───── SUPPLIED INFORMATION
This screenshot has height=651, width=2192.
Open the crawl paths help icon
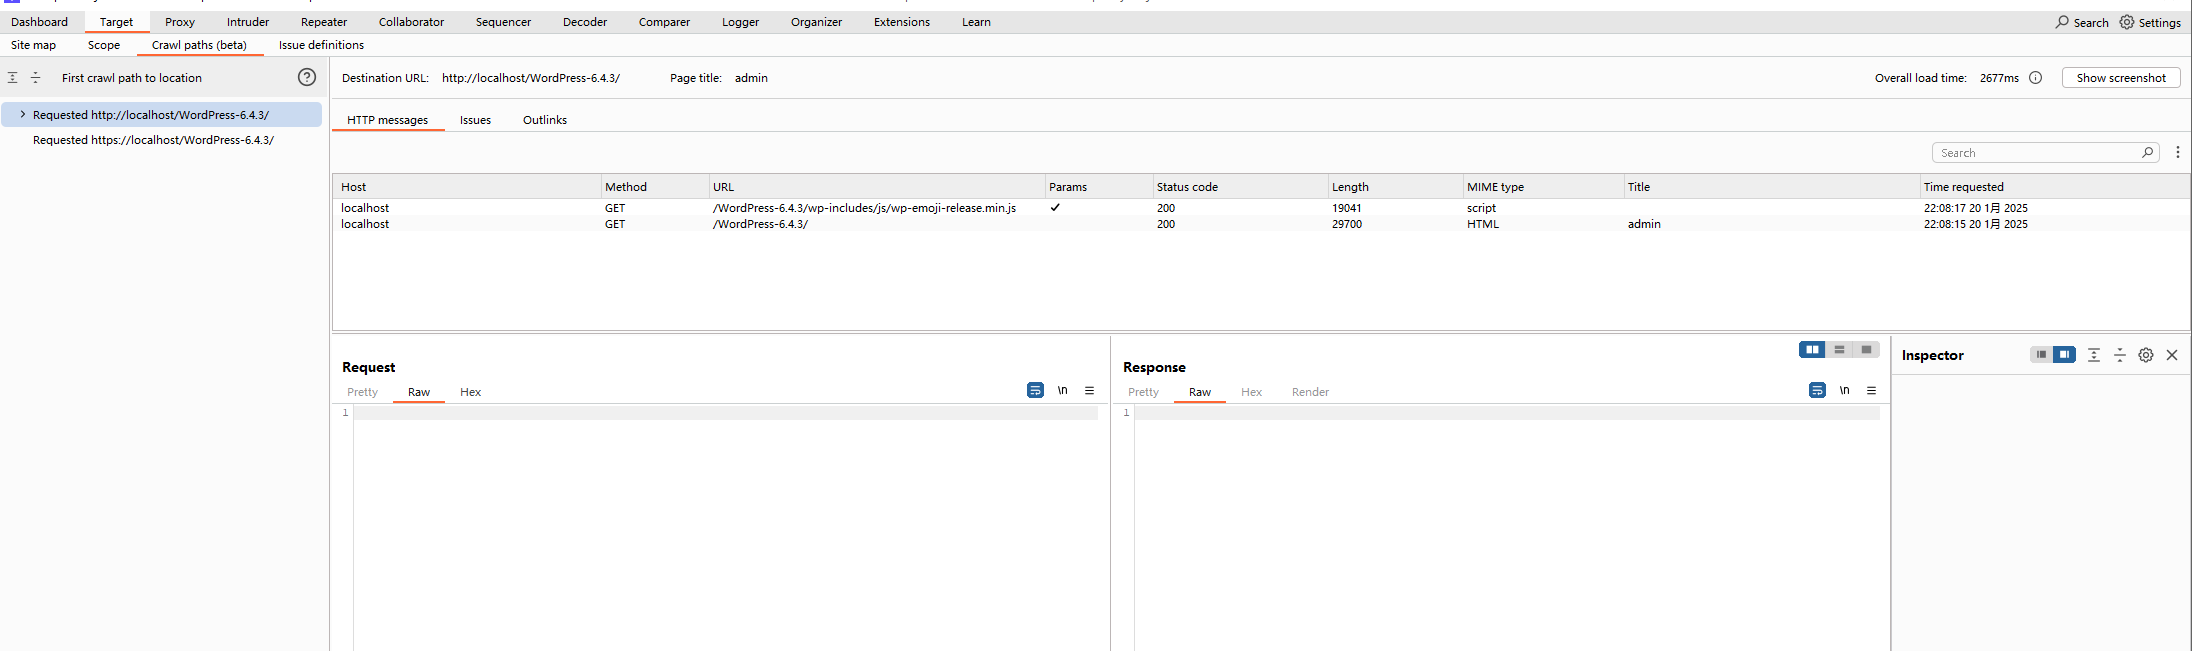coord(307,77)
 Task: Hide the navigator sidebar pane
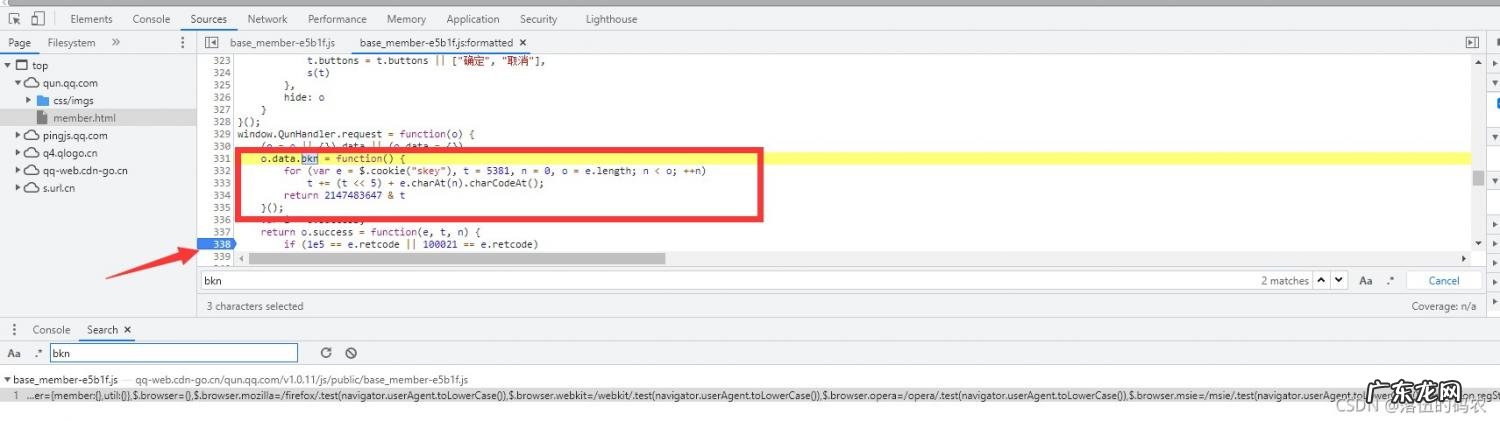(x=211, y=43)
──────────
Exactly as written, please copy out the whole set of records, skipping images.

### [COMPLETED EXERCISE]
This screenshot has height=651, width=2192.
Open the crawl paths help icon
coord(307,77)
 Task: Hide the navigator sidebar pane
(x=211, y=43)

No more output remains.